# Frigate in Kubernetes

<!-- markdownlint-disable-file MD002 -->
# Frigate: Kubernetes edition

This is a follow up to my ['Frigate From Scratch' post]({{<relref "/posts/2023/03/frigate-install/">}}).
Most of that post is still relevant today but I have since moved almost all of my workloads into Kubernetes.

This post is intended to document some of the issues I hit while trying to get Frigate running in my k8s cluster.
This is not every issue I hit, just the ones that are not directly related to my specific environment/setup/workflows.

I have essentially taken the relevant parts of my notes and lightly edited them into a more organized and structured format.

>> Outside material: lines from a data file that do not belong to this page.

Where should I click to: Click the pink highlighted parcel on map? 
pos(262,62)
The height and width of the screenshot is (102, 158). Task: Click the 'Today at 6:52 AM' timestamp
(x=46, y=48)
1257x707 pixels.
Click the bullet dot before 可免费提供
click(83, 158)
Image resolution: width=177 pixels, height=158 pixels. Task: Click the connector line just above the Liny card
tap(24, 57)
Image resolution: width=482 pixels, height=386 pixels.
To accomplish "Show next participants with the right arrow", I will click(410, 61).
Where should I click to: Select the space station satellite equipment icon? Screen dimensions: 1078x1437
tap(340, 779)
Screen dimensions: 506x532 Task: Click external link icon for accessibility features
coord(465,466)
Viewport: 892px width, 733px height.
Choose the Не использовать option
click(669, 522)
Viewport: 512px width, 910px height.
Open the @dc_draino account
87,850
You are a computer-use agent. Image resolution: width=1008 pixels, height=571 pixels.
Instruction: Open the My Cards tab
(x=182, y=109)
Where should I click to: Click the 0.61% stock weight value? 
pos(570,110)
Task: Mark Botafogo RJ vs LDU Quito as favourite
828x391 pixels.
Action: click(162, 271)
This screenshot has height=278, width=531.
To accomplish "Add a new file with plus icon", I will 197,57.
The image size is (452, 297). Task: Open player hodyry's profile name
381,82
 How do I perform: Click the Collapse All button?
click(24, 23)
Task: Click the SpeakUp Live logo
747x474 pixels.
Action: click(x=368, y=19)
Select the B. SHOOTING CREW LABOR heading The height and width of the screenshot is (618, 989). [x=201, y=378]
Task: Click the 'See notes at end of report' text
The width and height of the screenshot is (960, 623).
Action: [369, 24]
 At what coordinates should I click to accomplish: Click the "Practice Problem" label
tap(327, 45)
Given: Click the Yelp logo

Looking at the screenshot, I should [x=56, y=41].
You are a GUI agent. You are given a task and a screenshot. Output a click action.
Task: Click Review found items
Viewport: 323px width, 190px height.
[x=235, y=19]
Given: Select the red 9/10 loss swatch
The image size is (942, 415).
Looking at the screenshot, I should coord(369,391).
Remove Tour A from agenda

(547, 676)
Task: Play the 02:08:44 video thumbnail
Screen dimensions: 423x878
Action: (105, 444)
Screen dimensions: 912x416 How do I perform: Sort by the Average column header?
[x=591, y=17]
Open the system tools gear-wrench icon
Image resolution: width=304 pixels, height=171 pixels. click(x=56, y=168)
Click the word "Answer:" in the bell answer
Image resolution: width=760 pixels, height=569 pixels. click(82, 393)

{{<figure name="cover-frigate_logo">}}

## Overview

There is a [helm chart](https://github.com/blakeblackshear/blakeshome-charts) but Frigate - at least _outside_ of the container - is not a particularly complex deployment so there's no upside to using helm and just a **ton** of downside:

- [Helm 4\.0 | Hacker News](https://news.ycombinator.com/item?id=45902604)
- [\`helm\` is an absolute garbage\. I'll reserve judgment about \`kustomize\` until I h\.\.\.](https://news.ycombinator.com/item?id=24499272)
- [Helm local code execution via a malicious chart](https://news.ycombinator.com/item?id=44506696)
- [We use Helm, but we really only use it for two things: Templating and atomic dep\.\.\.](https://news.ycombinator.com/item?id=19580025)
- [5 shortcomings of Helm | Glasskube](https://glasskube.eu/en/r/knowledge/5-helm-shortcomings/)
- [Helm is problematic in my view\. To new Kubernetes users, Helm appears to be the \.\.\.](https://news.ycombinator.com/item?id=21526894)
- [Helm may be the most flagrant example of a terrible package that remains inexpli\.\.\.](https://news.ycombinator.com/item?id=11100312)
- [Why Helm’s design is flawed](https://blog.devops.dev/why-helms-design-is-flawed-a66c07c2e9a1?gi=6078bb173b62)

`</rant>`

You can still use the `helm` chart as a reference for the various ports and volume mounts that need to be configured:

```shell
❯ helm repo add blakeshome https://blakeblackshear.github.io/blakeshome-charts/
"blakeshome" has been added to your repositories
# use --set to enable things like startup probes and coral support to get a better reference manifest
❯ helm template blakeshome blakeshome/frigate --set probes.startup.enabled=true --set coral.enabled=true --set coral.hostPath=/dev/apex_0 > reference.yaml
```

## Pain Points

Below are two pain points I hit while getting Frigate running in k8s that are also likely to be relevant to others.
Hopefully the notes here will save you some time!

### Coral pass through

Frigate now supports _several_ different [hardware acceleration](https://docs.frigate.video/frigate/hardware/#detectors) options for object detection.
I am still using the PCIe Coral EdgeTPU as the performance is excellent although that will likely change in the future as other options become available.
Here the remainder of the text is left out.